Thursday, October 6, 2011

I feel like I have been in a wedding induced coma for the past nine months.

Oh wait, I kind of have.

It started small, a few magazines here and there, an appointment on a Saturday and maybe talking about stationary and decorations one or two nights over dinner. I was ahead of the curve, things were going great (they still are) and I was checking things off the list left and right. Venue - check. Dress - check. Photographer, DJ, florist, bridesmaids dresses, invitations, - check, check, check, check, check and CHECK! I was going full steam ahead and loving every second of it. I became obsessed with wedding blogs. I became obsessed with designing stationary, place cards, centerpieces, you name it I was sketching and planning it. I mean, come on, I did go to design school, I have a lot of pent up creative energy and what better output than a HUGE party to celebrate a new life with my favorite person ever?

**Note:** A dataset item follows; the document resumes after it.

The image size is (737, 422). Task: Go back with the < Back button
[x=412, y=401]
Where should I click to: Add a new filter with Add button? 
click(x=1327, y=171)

Somewhere in the middle of all that, I decided, for a bunch of personal reasons, I needed to remove myself from Facebook. with that, somehow I ended up spending less time on twitter. I stopped reading running blogs and I was barely even running myself. My work life was getting crazy busy and I felt like I didn't have the time to write about anything worthwhile. And if I did think of something great to say, I just didn't feel like carving out a chunk of my day to write it. It was like I was becoming a bridezilla (in the nicest sense of the word) I was just all-consumed with the wedding. Now don't get me wrong - I understand it is "only one day" and it is really all about our life together and our marriage - I am totally on board with that. In fact I am SOFREAKINGEXCITED to get married because I love this man so much. But this weekend, as we crossed the last few major things off our list I started to realize I could finally have my life back for a few months.

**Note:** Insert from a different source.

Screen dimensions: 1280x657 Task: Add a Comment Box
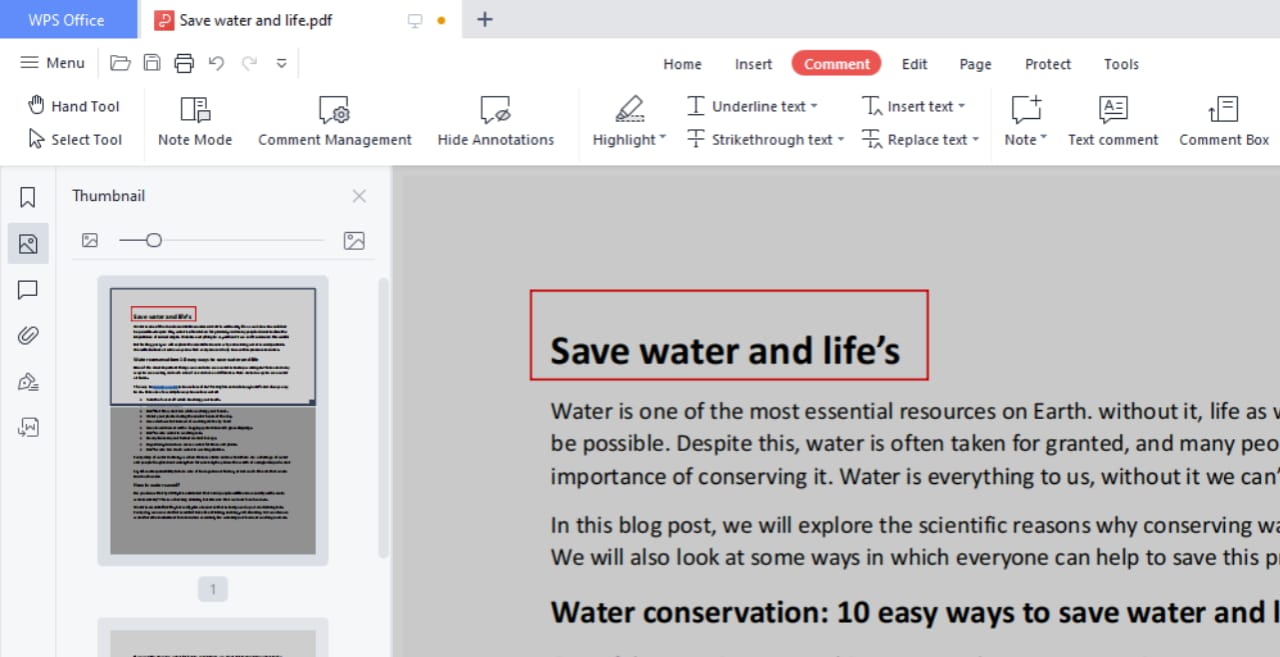1222,122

My life. What was my life. What did I do in all this time before wedding craziness struck? I ran. A lot. And I loved it. And I wrote about it and talked about it and lived for it. I want that back!!!

I've had a lot of time to myself to think this week, and with that I've realized I want to re-embrace the runner in me. I want to resurrect my dreams from earlier this year of finally being in shape to run a 5k I can be proud of.

Have you ever had a life changing event or just the stress of daily life kick you off your path? How do you get back up and keep going - and why the heck does it take so long to realize I've been off track?

xx Sara


2 comments:

Rachel said...

i can't even imagine all the planning that goes into a wedding. i get anxious and overwhelmed just thinking about it! i can imagine the relief you're feeling about having most of it done and being able to have more free time for other things...like running! that's the great thing about running...it's always there to come back to : )

Katie @ Will Race for Carbs said...

Wedding planning is the worst! But it is all worth it when the day gets there. Hang in there and run the stress off!!